2° c’est au moment où l’on est bien obligé de constater que les élèves ne peuvent pas comprendre le sens des savoirs scolaires, que les actes de chahut, d’indiscipline, de contestation des profs se généralisent même dans des établissements huppés de centre-ville, que les enseignants sont de plus en plus en difficulté devant les élèves, qu’ils peinent à se faire écouter et entendre, qu’ils souffrent souvent sans trop le dire et dans l’indifférence du système, que l’on supprime tout ce qui est déterminant dans cette pratique professionnelle terriblement difficile aujourd’hui : la psychologie des enfants et des jeunes, la sociologie, la philosophie et l’histoire de l’éducation, la pédagogie indispensable et complètement déniée ;


3° c’est au moment où les disciplines scolaires sont fortement mises en cause que l’on décide de les privilégier avec la mastérisation, de renforcer leur cloisonnement et les raisons de les contester. Le choix des disciplines, leur rapport aux savoirs sociaux, leur rapport avec les savoirs initiaux, extérieurs à l’école, des élèves, leur rapport avec l’environnement, l’exigence de transversalité, de globalité, de sens, sont autant de questions d’actualité et de prospective qui sont délibérément occultées. On sait avec certitude que les profs de l’école du futur ne pourront en aucun cas être seulement des transmetteurs de savoirs disciplinaires juxtaposés et devront être à la fois des professeurs d’intelligence, de maîtrise des langages (on parle, on écrit, on lit dans toutes les disciplines) et des professeurs de citoyenneté, qu’ils devront accompagner plutôt que juger et que tenter de remédier ce qui n’a pas été « médié », qu’ils devront travailler en équipe et que cela s’apprend. Sans pédagogie, sans formation professionnelle, ces objectifs modernes sont impossibles à atteindre.


Notre système éducatif va malheureusement au devant de terribles difficultés.


Il serait urgent que des banderoles soient portées contre les programmes désuets, contre la suppression de la formation au moins autant que contre les suppressions de postes et la suppression de moyens.
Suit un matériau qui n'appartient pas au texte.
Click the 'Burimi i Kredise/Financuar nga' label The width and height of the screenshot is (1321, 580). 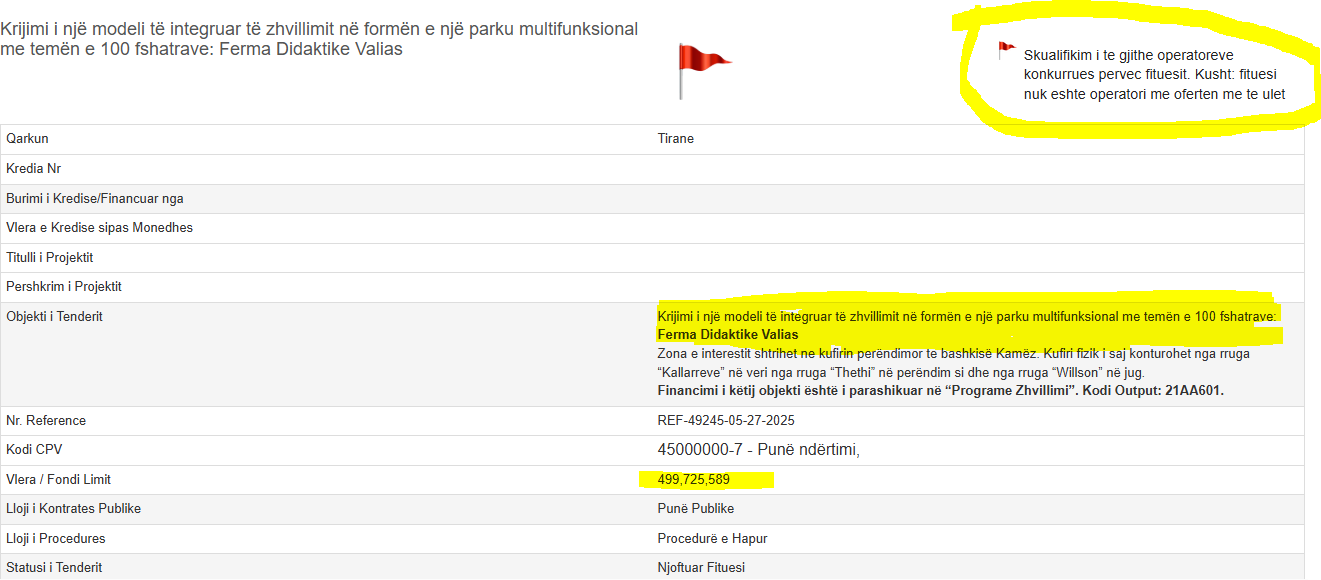coord(94,199)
Les revendications quantitatives auraient d’ailleurs incontestablement plus de chances d’être entendues dans l’opinion publique si elles s’appuyaient sur une vision de l’école, sur un projet éducatif cohérent, complet, pour les 20 ou 30 ans qui viennent, transcendant les alternances politiques car il faut une ou deux générations pour construire un système, inscrit dans un projet de société respectant les valeurs de notre République (liberté, égalité, fraternité) et notre histoire.